Consumers Will Bear the Burden
Initially, many companies absorbed tariff costs to maintain market share. For example, Japanese automakers (28.3% of U.S.-bound exports) kept prices stable through mid-2024. Bank of Japan data show auto export prices to North America fell 17.7% from March to May, indicating firms bore the costs alone.

But signs now point to consumers footing the bill as corporate resilience wanes. Retail giants like Walmart, toymakers Mattel and Hasbro, and P&G (producer of detergent, diapers, and toilet paper) warned of price hikes. P&G plans a 2.5% average increase on a quarter of its U.S. products starting August.

The upcoming “reciprocal tariffs” could force further price rises. Yale University’s Budget Lab projects:

  • Short-term inflation spike of 1.8%
  • Average U.S. household loss: $2,400 (≈¥17,200) in 2025

Sector-Specific Impacts
Goods heavily reliant on imports face steeper hikes:

ProductShort-Term IncreaseLong-Term Increase
Footwear40%19%
Apparel38%17%
Computers & Electronics18.2%7.7%

Richard Westenberger, CFO of U.S. children’s wear maker Carter’s, stated on July 25: “We won’t accept lower margins due to tariffs. If this becomes permanent, we must pass costs to consumers.”
CNN cited Commerce Department data showing U.S. computer prices rose nearly 5% year-on-year in June, preempting tariffs.

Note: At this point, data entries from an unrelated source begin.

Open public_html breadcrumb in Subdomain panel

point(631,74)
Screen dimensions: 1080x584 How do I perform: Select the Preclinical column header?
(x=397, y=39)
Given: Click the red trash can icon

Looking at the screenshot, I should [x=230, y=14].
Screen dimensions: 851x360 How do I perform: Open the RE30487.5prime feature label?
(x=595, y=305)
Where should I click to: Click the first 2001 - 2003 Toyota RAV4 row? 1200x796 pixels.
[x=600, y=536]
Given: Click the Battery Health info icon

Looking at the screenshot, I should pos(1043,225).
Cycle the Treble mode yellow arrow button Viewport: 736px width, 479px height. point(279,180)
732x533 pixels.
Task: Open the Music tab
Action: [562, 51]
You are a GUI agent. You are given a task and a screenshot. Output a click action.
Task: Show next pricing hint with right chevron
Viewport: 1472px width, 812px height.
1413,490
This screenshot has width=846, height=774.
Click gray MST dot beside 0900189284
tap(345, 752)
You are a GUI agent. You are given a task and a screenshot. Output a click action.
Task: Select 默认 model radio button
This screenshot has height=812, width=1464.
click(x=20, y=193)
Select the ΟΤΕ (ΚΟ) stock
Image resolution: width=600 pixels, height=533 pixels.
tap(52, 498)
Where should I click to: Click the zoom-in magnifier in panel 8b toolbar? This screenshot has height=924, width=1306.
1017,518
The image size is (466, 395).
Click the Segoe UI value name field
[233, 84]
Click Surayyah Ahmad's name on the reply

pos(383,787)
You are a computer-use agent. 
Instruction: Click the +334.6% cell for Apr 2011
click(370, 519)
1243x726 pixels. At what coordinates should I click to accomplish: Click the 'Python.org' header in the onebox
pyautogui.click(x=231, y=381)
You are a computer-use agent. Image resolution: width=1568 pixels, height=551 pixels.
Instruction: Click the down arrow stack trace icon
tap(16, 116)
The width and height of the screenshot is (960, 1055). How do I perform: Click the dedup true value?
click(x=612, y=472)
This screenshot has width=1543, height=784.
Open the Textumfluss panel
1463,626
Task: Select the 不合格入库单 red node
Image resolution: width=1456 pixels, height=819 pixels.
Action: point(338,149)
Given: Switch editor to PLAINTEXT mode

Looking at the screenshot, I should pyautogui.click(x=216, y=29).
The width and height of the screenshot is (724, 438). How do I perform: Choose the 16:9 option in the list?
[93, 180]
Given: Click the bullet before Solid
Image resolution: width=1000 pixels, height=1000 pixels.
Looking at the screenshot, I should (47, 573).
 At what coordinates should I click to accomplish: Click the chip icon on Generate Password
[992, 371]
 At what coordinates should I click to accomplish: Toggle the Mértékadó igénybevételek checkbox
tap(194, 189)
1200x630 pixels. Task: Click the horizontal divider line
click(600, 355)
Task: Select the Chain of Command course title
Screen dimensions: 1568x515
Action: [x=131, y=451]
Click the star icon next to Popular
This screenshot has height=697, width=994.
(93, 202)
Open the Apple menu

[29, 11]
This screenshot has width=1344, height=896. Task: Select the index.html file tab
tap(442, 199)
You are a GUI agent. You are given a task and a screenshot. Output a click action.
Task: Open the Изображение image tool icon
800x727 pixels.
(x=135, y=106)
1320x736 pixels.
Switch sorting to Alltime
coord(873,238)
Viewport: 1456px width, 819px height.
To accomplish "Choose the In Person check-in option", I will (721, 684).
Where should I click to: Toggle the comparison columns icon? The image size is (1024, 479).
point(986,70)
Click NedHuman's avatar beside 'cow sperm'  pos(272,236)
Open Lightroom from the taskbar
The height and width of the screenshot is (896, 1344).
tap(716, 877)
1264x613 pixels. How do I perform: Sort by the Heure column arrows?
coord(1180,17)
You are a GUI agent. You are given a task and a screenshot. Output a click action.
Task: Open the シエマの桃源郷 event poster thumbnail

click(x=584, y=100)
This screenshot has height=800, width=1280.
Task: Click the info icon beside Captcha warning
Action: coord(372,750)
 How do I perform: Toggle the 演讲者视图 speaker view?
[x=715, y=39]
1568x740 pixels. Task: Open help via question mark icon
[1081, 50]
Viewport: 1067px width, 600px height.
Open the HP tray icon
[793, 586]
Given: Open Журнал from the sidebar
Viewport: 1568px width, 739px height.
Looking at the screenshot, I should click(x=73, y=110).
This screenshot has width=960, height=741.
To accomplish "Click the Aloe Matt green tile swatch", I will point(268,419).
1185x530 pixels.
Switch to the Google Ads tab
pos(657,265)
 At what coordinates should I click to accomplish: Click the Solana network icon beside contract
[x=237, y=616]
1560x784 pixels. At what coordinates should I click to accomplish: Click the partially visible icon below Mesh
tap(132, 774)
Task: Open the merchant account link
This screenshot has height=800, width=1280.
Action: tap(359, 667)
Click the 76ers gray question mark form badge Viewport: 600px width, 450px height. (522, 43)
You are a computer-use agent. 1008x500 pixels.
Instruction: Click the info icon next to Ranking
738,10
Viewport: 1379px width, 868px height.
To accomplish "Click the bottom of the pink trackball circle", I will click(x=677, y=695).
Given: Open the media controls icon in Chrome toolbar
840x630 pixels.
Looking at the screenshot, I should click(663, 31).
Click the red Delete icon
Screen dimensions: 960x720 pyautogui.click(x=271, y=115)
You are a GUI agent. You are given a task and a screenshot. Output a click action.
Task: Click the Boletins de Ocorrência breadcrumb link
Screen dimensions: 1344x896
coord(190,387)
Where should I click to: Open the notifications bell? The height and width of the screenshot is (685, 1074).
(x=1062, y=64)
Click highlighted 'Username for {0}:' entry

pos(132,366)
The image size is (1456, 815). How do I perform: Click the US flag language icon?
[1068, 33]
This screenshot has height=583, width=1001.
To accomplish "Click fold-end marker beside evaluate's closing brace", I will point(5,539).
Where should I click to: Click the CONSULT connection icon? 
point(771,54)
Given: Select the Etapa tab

Yale’s Budget Lab also warned that tariffs on upstream resources could indirectly raise prices of unaffected goods through supply chains.

Broader Economic Warnings
Beyond inflation, Yale projects:

  • Average effective U.S. tariff rate to hit 18.3% (highest since 1934, vs. 2.4% pre-2025)
  • GDP growth to drop 0.5 percentage points annually in 2025–2026
  • Unemployment to rise 0.3% by end-20250.7% by end-2026

Ernie Tedeschi, Economics Director at Yale’s Budget Lab, noted a 1.8% price surge may seem “trivial,” but it nearly doubles the Fed’s 2% inflation target.

On July 30, Fed Chair Powell acknowledged tariffs already affect some prices, estimating 30–40% of core inflation stems from tariffs. He warned impacts could be “transitory” or trigger “more persistent” inflation.

The World Holds Its Breath
All eyes are on August 7 — the day new U.S. tariffs take effect.